Qui ci sono anche delle piante di Malvasia, quella toscana e altri tipi. C′è anche qualche pianta di Montonico, un’uva da tavola che veniva fatta appassire e messa più volte in forno con il pane. Si mangiava in campagna insieme alle olive.
Ne riparliamo lunedì mattina che adesso si è messo a piovere. Ci salutiamo con l′augurio di ritrovarci in un giorno di sole e poter tornare in vigna con più tranquillità.
Mi resta vicina, nonostante l’assenza, la voce di Vittorio che parla di un passato che gli appartiene e che descrive senza esaltazione ma così com’è accaduto, con le felicità e le sue arrabbiature. Come hanno un letto diverso le parole di chi da sempre ha vissuto la campagna e non se n’è mai allontanato. Forse più ingenue e meno riflessive ma attaccate alla pelle e intrise di sudore e di essenzialità. Un ricordo della voce di Natalino del Prete. Anche lui, come Vittorio, ripeteva di continuo il mio nome mentre mi parlava.

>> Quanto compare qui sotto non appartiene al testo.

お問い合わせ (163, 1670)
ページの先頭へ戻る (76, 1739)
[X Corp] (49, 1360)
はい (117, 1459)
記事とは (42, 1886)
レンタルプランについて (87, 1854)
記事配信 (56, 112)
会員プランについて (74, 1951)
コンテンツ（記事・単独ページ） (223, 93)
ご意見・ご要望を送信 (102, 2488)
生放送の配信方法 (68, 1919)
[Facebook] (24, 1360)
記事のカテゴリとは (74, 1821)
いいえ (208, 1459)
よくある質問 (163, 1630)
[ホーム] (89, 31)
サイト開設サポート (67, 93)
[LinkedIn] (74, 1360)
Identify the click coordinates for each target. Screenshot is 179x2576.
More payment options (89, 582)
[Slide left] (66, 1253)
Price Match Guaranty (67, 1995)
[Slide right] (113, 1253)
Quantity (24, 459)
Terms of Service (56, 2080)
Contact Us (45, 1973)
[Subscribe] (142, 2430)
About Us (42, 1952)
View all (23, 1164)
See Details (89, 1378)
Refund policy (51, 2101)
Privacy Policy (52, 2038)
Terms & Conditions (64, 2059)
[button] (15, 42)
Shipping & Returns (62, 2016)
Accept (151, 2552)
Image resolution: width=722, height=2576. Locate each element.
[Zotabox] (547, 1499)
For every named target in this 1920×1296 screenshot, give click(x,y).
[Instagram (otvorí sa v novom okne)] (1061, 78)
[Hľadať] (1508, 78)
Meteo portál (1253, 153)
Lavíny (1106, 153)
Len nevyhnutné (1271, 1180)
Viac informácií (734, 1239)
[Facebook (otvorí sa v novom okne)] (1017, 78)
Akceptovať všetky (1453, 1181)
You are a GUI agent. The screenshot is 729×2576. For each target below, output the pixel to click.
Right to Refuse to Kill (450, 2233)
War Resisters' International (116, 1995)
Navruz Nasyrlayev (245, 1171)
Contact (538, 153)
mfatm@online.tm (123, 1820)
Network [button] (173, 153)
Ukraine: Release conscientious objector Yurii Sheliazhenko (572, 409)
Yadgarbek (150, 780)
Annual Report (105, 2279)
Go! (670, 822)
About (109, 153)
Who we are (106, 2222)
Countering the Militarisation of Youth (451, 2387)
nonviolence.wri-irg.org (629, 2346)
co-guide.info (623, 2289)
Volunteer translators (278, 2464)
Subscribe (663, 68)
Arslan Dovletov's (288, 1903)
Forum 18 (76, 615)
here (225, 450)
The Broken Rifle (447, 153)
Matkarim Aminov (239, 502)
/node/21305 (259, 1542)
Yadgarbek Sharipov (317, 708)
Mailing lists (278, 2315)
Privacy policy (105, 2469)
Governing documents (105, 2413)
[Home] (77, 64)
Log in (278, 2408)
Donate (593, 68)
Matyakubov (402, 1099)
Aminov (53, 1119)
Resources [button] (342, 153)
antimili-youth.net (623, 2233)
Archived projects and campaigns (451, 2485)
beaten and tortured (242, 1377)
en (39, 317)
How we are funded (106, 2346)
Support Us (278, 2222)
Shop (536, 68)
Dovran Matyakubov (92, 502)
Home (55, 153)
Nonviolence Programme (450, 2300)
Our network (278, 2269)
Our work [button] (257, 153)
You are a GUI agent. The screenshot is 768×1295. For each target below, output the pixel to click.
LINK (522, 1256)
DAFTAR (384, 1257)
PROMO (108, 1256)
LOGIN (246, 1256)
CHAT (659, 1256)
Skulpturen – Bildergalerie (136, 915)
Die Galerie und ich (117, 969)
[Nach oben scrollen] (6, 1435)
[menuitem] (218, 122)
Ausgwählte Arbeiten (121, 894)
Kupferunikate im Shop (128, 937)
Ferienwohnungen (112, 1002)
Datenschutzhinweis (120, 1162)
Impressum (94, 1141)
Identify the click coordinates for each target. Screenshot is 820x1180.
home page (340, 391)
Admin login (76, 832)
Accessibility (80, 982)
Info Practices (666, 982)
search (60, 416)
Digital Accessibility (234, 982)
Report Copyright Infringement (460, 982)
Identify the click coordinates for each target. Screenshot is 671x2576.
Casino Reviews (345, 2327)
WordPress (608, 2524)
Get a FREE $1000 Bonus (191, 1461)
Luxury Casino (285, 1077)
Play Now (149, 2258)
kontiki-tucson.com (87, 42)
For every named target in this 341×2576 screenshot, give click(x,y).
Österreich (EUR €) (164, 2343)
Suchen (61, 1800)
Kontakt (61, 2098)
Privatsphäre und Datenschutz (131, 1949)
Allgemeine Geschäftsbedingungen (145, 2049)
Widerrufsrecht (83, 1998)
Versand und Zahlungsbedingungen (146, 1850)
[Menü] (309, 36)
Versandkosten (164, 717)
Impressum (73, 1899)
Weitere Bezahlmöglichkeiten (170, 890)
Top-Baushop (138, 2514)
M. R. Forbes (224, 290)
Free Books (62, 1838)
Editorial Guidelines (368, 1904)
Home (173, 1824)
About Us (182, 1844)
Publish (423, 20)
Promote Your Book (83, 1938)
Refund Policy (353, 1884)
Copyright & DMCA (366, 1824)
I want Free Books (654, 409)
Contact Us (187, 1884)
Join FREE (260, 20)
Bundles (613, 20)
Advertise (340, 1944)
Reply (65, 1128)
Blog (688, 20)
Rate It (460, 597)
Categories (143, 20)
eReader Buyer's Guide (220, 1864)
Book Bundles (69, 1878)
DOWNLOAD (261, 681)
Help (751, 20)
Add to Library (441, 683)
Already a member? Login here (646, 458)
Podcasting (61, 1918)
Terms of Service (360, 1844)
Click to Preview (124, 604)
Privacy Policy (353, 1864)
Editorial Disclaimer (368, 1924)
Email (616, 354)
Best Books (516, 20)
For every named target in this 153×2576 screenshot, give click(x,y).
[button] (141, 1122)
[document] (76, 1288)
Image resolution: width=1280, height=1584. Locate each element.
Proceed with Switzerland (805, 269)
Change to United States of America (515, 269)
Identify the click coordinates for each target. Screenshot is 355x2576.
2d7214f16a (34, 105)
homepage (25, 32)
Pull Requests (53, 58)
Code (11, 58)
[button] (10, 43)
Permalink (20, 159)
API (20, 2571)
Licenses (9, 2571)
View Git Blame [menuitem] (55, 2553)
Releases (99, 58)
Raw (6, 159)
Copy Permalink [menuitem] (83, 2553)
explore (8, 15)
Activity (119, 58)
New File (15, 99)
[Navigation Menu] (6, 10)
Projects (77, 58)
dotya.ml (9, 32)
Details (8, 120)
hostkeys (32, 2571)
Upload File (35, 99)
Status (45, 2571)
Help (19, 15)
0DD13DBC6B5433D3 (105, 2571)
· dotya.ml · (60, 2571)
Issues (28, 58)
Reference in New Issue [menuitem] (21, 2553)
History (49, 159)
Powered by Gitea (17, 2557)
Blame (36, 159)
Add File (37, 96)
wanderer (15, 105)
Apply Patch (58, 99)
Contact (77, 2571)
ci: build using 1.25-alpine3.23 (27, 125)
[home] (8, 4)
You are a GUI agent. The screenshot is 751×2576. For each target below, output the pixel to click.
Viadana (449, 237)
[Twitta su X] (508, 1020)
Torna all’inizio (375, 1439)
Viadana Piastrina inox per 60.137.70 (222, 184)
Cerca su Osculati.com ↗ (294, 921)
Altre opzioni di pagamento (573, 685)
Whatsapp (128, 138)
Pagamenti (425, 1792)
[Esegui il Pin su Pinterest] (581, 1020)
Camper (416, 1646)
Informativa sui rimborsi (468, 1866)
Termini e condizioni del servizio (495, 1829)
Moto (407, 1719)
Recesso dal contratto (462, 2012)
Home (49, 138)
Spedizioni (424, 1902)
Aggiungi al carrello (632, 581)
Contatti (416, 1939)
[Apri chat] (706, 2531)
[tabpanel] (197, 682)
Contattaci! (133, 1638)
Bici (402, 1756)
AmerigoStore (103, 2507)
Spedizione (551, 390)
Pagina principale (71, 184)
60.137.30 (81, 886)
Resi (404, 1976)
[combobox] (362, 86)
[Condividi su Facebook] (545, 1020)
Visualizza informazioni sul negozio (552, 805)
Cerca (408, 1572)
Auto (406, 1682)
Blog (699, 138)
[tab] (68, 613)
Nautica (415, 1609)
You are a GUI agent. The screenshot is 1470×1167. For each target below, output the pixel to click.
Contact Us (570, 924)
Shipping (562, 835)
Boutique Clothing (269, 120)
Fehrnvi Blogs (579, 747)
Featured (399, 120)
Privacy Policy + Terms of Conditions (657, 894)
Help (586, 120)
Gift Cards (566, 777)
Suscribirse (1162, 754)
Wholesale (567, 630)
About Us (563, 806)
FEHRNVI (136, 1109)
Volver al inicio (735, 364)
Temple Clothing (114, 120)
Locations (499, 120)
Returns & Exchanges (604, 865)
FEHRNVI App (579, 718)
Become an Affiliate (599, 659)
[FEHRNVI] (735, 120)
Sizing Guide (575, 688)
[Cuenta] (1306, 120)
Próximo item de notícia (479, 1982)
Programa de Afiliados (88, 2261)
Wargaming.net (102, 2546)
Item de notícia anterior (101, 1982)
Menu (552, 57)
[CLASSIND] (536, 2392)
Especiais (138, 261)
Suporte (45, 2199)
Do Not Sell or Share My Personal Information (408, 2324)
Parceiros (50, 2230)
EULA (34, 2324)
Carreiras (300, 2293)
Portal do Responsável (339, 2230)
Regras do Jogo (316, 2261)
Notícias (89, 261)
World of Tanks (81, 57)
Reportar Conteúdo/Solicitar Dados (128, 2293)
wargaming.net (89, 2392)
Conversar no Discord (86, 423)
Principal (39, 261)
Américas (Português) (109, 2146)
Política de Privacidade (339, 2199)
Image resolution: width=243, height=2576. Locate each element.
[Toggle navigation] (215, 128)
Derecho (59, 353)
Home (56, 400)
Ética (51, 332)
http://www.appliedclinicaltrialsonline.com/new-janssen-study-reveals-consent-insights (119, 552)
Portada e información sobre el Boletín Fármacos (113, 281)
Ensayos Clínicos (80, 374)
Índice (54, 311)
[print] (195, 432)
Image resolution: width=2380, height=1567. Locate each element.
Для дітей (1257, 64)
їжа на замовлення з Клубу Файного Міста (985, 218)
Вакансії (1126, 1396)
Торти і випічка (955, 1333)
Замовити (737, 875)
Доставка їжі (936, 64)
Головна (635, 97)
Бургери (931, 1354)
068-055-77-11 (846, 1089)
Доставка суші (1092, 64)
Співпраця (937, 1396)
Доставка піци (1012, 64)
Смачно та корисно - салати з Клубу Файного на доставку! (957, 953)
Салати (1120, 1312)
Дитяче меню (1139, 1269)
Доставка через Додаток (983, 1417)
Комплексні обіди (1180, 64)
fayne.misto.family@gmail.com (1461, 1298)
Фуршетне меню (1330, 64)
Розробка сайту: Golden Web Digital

Lunedì il cielo è blu. In vigneto Vittorio e Anna insieme a qualche operaio stanno sistemando i tralci all’interno dei fili.
Mentre scatto qualche fotografia alle mie spalle sento la voce di uomo.
Qui ci siamo innamorati e qui stiamo.
Sarà il sole ad aver portato allegria e serenità, sarà questa terra fertile e curata da buone mani, la natura docile delle colline, uno stare primordiale…
A casa Vittorio aiuta la moglie a preparare il pranzo.
Appesi ai muri, gli avi messi rispettosamente a guardare la nuova generazione che continua il lavoro.
Nonno Alfonso, i padri, gli zii…
Apriamo una bottiglia di Merlot. Quest′anno ne sono particolarmente fiero.
Anche Annalisa, dopo aver sistemato una noiosa parte burocratica, si unisce alla tavolata e alziamo i bicchieri in un augurio di salute.
Ed è salute quella che sento arrivare dal bicchiere. Una terrena e ferrea salute, fresca e semplice come i volti che ci guardano dall′alto e fatta di viscere profonde come sono le vene e la pelle delle mani nascoste nelle tasche delle giacche o tenute dietro la schiena in una fotografia di famiglia.